From the late 1960s to the late 1970s Rhoda Morgenstern was one of the most vibrant and popular characters on mainstream American television. Played by Valerie Harper, Rhoda is still considered to be one of the greatest TV sidekicks ever from her friendship with Mary Richards, played by Mary Tyler Moore, on the Mary Tyler Moore Show.
The friendship also set new standards for the portrayal of young single women; Mary Richards, the polite sophisticated Midwesterner; Rhoda Morgenstern, the sassy Jewish New Yorker. This Jewishness was further emphasised by the frequent visits of Rhoda’s mother Ida played wonderfully by Nancy Walker.

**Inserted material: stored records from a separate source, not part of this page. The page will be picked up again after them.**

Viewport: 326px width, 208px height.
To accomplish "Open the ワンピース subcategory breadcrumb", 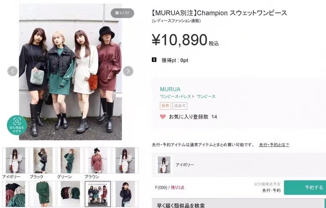I will click(206, 96).
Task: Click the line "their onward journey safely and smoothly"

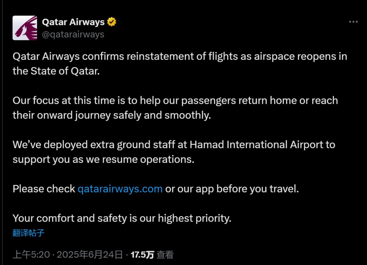Action: click(112, 115)

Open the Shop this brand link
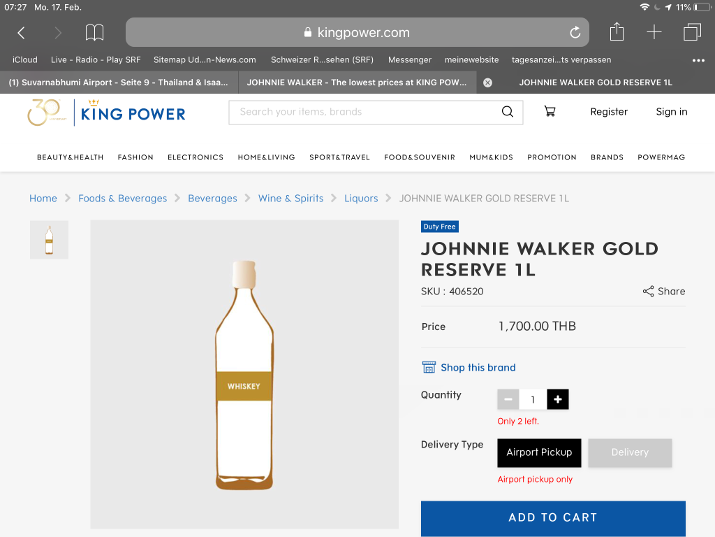[x=478, y=368]

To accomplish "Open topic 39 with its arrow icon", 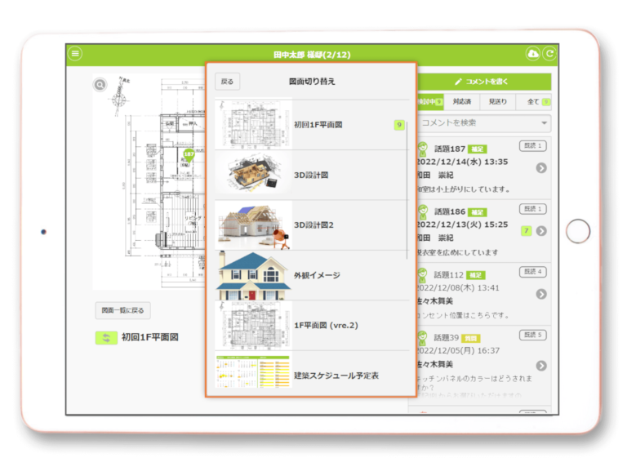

So popular and successful was the character with audiences she was eventually given her own show Rhoda which set its own television firsts. It was the first show ever to debut at number one in the ratings in America. Rhoda’s romance and wedding to Joe, played by David Groh, would also break TV ratings and become a television phenomenon of the 1970s.
Although the series was unable to maintain the momentum beyond two seasons, ratings fell sharply from season three onwards, for those two seasons it’s arguable that it surpassed the popularity of the Mary Tyler Moore Show.
However, one thing effectively changed. In the transition from sidekick to main character, from Mary Tyler Moore Show to Rhoda, Rhoda stopped being overtly Jewish. Any deep expression or serious consideration of Jewishness as had occasionally occurred on the Mary Tyler Moore Show was excised (there had been episodes of the parent show which considered anti-Semitism for example).
What touches of Jewishness remained were merely window-dressing (ironically as this was Rhoda’s job for the first two seasons of the series). The character as she’d been originally imagined could be a sidekick on a mainstream show, but not the main character, because in the 1970s being Jewish was still considered too ‘ethnic’ for a main character.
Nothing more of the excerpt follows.